Problem to solve:
Restate word for word the lines of the entries below, starting with the line that holds "The image size is (924, 653)." and ending with the line that holds "Click the stacked books page icon", and no others.

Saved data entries
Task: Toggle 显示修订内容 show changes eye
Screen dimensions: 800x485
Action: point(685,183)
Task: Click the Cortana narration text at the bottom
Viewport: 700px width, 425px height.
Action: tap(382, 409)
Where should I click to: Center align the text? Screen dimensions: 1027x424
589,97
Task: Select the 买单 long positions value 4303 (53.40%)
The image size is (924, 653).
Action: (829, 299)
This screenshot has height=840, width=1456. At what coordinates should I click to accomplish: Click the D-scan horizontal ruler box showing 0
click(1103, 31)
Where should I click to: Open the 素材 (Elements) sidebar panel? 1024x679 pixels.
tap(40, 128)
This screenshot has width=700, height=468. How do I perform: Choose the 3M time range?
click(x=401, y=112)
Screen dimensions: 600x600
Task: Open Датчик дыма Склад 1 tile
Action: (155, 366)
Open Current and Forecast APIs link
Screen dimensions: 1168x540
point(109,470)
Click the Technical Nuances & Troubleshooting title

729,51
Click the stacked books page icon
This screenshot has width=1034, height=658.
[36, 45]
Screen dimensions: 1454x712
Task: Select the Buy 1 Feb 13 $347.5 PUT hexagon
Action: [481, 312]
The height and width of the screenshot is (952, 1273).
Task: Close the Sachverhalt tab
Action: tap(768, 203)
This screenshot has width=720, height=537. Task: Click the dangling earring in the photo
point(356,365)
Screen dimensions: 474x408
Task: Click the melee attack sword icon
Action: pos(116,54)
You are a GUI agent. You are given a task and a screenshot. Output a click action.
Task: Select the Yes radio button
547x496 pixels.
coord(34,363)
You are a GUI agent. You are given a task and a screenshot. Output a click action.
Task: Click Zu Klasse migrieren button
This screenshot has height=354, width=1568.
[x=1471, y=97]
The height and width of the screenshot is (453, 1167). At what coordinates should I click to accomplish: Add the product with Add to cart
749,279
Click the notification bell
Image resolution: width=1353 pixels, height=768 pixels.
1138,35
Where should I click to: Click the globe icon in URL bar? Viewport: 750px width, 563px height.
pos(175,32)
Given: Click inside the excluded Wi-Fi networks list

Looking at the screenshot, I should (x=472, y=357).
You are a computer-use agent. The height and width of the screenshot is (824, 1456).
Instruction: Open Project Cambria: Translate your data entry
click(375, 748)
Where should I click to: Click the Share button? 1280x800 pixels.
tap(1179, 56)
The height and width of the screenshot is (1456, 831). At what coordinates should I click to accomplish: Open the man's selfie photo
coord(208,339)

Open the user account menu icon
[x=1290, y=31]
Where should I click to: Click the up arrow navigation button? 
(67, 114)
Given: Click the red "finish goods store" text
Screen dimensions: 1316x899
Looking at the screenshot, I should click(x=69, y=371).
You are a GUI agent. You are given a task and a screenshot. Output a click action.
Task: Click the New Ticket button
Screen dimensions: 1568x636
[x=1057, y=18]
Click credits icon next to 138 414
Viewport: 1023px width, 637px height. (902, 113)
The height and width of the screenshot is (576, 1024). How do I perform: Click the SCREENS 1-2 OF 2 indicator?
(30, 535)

Solved exercise:
The image size is (924, 653).
Action: (829, 299)
This screenshot has height=840, width=1456. At what coordinates should I click to accomplish: Click the D-scan horizontal ruler box showing 0
click(1103, 31)
Where should I click to: Open the 素材 (Elements) sidebar panel? 1024x679 pixels.
tap(40, 128)
This screenshot has width=700, height=468. How do I perform: Choose the 3M time range?
click(x=401, y=112)
Screen dimensions: 600x600
Task: Open Датчик дыма Склад 1 tile
Action: (155, 366)
Open Current and Forecast APIs link
Screen dimensions: 1168x540
point(109,470)
Click the Technical Nuances & Troubleshooting title

729,51
Click the stacked books page icon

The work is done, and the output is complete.